What is the worst case scenario?
- I would have put more time into the Church than I really need to. After all, I have done the simple thing that most Christians ascribed to as “being saved.” I accepted the Lord Jesus Christ as my personal Savior and confessed my sins. So, I am covered there from a salvation perspective.
- I might have spent more money on tithing and offerings then I needed to. However, that money went to helping people, building chapels, giving aid to those in need. Not to enrich a minister and allow him to drive a Rolls and live in a big house.
- I might have spent too much time going to the Temple. But, on the other hand, I used the time to think about my connectedness with my past ancestors and appreciated their sacrifices. I spent considerable amount of time pondering the eternities and things about Heavenly Father and Jesus. I gave service to those who could not do for themselves. Maybe, I didn’t need to, but I was willing.

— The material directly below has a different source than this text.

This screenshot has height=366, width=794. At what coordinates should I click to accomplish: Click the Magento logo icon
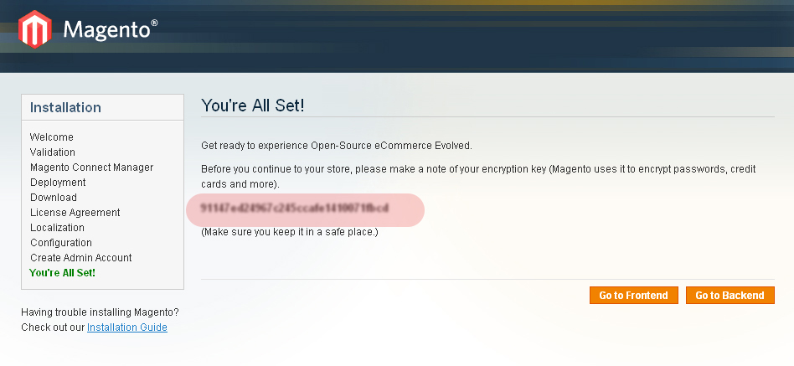pyautogui.click(x=35, y=29)

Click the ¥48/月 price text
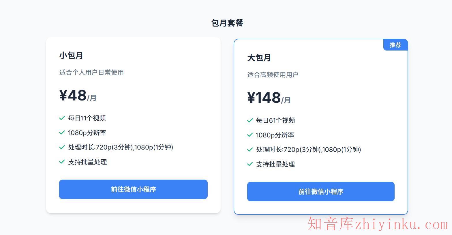click(77, 96)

- Maybe, some of my concepts about Heavenly Father and Jesus are wrong. But, the bottom line is I sincerely worshiped them as best I understood. And since so many churches teach some many different things, will God condemn all of us who may not get it exactly right, but are sincere? I know that some hard core Christians would say yes. But, I would still believe in a merciful and just God. did I worship a “different Jesus?” I never understood that argument. Besides, I never could have gotten into the standard Christian concept of the Trinity. As far as I am concerned, it is not scriptural and makes no sense. I would have just stayed Jewish.
- Maybe, I missed out on a number of activities I could have done on Sunday, but didn’t. Yea, that’s probably true. But I never really regretted it. It’s nice to try to leave the world behind and think about other things. And be with family. Besides, we probably saved money not shopping on Sunday. Nothing has ever been so needed that we had to shop. Except maybe to buy gas to go to Church meetings….
- And finally, what about all those hours of service I rendered to others? Visiting them, working at various service projects at Church and in the community. Rushing to people’s aid whenever I could. Now, how can that be bad? It was the teachings of the Church that motivated me along with my love and admiration of the Savior. In any religion, this is looked upon as a worthwhile activity. So I doubt that I wasted me time in doing all of that. I have been enriched enormously for having participated in that service. I feel I always benefited more than those I helped.
So, while I have a strong testimony that the LDS Church is the Lord’s Church and that I am a firm believer, I do not consider that it would have been a waste of my time being a member if it wasn’t true. Not that I wouldn’t want an extra day a week and a 10% raise. It has all been worth it.
Tomorrow, June 6th is the 26th anniversary of my Baptism.